> [Brief]: Starting with the line that contains "New Vehicles (648, 1176)" and stopping after the line that contains "Service & Parts (892, 1149)", return each line below exactly as written, with no others.

Collected data
###
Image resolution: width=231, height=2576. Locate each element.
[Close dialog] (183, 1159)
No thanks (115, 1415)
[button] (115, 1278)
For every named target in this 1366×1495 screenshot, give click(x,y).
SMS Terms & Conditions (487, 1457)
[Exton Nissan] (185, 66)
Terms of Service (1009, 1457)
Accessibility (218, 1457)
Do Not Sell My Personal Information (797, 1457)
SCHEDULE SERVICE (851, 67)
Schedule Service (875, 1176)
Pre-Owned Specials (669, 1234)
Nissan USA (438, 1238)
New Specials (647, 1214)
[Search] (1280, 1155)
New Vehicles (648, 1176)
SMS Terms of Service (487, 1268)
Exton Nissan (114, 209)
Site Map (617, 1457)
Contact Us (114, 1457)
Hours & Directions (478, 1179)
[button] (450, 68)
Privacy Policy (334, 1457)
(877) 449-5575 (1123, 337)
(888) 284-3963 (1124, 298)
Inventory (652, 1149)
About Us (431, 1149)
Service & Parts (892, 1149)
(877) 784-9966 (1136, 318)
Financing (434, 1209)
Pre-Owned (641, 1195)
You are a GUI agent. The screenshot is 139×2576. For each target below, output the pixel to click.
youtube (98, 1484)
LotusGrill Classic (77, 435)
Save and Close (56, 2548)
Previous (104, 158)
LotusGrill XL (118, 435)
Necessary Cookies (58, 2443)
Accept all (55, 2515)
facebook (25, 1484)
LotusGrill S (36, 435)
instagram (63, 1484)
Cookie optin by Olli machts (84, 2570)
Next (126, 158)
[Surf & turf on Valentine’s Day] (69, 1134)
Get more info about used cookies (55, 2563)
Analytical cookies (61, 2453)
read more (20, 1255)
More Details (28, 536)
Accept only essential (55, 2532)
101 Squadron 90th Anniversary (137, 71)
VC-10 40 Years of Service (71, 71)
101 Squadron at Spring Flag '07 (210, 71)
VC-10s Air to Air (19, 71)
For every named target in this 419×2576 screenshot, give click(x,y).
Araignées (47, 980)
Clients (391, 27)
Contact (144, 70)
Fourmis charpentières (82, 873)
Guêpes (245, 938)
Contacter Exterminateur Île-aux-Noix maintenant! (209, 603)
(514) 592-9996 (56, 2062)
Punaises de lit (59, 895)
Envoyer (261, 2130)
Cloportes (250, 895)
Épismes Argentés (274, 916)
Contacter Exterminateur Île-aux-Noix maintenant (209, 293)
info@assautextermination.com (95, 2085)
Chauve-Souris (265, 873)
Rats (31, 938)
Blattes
###
> [Task result]:
New Vehicles (648, 1176)
SMS Terms of Service (487, 1268)
Exton Nissan (114, 209)
Site Map (617, 1457)
Contact Us (114, 1457)
Hours & Directions (478, 1179)
[button] (450, 68)
Privacy Policy (334, 1457)
(877) 449-5575 (1123, 337)
(888) 284-3963 (1124, 298)
Inventory (652, 1149)
About Us (431, 1149)
Service & Parts (892, 1149)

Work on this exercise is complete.